[Directions] Lines where the string "title" appears are to be copied from the entries below.

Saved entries
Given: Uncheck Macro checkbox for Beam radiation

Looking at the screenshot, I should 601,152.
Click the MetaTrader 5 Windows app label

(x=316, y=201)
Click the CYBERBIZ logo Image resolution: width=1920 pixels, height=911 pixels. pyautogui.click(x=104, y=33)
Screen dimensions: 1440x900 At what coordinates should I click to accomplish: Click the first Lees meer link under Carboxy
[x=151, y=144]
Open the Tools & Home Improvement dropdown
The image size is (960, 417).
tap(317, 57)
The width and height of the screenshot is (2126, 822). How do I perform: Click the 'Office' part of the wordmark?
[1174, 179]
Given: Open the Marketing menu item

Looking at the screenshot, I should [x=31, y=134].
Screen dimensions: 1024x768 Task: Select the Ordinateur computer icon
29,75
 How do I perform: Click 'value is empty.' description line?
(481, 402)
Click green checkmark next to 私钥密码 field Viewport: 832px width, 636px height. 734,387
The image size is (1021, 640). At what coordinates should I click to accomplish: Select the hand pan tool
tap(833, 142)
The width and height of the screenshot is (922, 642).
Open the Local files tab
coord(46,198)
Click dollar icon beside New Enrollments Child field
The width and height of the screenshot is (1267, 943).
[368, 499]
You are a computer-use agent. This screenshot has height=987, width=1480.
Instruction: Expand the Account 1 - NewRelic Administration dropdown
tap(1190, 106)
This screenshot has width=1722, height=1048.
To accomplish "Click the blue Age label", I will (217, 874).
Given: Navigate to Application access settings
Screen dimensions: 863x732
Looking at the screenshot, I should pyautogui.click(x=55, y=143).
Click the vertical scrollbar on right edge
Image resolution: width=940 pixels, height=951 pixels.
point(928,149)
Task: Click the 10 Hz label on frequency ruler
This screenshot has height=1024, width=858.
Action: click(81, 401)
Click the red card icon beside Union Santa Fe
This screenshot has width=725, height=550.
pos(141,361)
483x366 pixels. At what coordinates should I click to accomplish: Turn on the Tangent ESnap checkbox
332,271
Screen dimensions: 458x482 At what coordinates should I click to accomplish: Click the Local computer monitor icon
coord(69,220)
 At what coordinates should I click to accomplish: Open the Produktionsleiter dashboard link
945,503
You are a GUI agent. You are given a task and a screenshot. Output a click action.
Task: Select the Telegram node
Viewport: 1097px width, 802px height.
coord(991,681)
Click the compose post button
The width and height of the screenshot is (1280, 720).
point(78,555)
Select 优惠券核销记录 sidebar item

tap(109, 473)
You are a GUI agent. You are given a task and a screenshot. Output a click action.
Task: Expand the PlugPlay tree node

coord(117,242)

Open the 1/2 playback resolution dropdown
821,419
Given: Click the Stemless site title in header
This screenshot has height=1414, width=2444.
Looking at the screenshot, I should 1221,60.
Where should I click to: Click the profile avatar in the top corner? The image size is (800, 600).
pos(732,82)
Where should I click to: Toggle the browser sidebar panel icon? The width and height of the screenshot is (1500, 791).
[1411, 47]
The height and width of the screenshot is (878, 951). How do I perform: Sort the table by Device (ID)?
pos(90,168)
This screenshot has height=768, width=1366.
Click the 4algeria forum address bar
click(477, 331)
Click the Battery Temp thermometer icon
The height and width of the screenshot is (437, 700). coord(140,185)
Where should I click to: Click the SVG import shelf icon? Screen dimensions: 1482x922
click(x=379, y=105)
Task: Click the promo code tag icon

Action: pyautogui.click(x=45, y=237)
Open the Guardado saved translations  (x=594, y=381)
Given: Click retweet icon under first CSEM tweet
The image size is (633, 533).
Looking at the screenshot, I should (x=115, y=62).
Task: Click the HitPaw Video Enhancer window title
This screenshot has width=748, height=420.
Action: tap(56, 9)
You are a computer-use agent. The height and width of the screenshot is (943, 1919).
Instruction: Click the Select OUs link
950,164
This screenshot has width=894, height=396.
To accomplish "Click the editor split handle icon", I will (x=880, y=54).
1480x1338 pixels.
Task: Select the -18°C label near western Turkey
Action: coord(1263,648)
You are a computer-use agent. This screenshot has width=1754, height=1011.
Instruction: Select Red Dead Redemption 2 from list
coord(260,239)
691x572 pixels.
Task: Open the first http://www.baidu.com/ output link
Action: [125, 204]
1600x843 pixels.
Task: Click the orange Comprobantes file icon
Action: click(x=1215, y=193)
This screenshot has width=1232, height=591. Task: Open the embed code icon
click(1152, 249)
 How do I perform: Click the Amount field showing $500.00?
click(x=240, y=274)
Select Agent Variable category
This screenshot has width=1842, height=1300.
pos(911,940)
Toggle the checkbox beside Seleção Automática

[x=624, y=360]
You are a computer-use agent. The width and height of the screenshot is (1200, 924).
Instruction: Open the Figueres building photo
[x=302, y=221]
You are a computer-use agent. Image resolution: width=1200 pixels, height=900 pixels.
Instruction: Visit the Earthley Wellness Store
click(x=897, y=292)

[Solution for this task]
Given: Click the Stemless site title in header
Task: Click the HitPaw Video Enhancer window title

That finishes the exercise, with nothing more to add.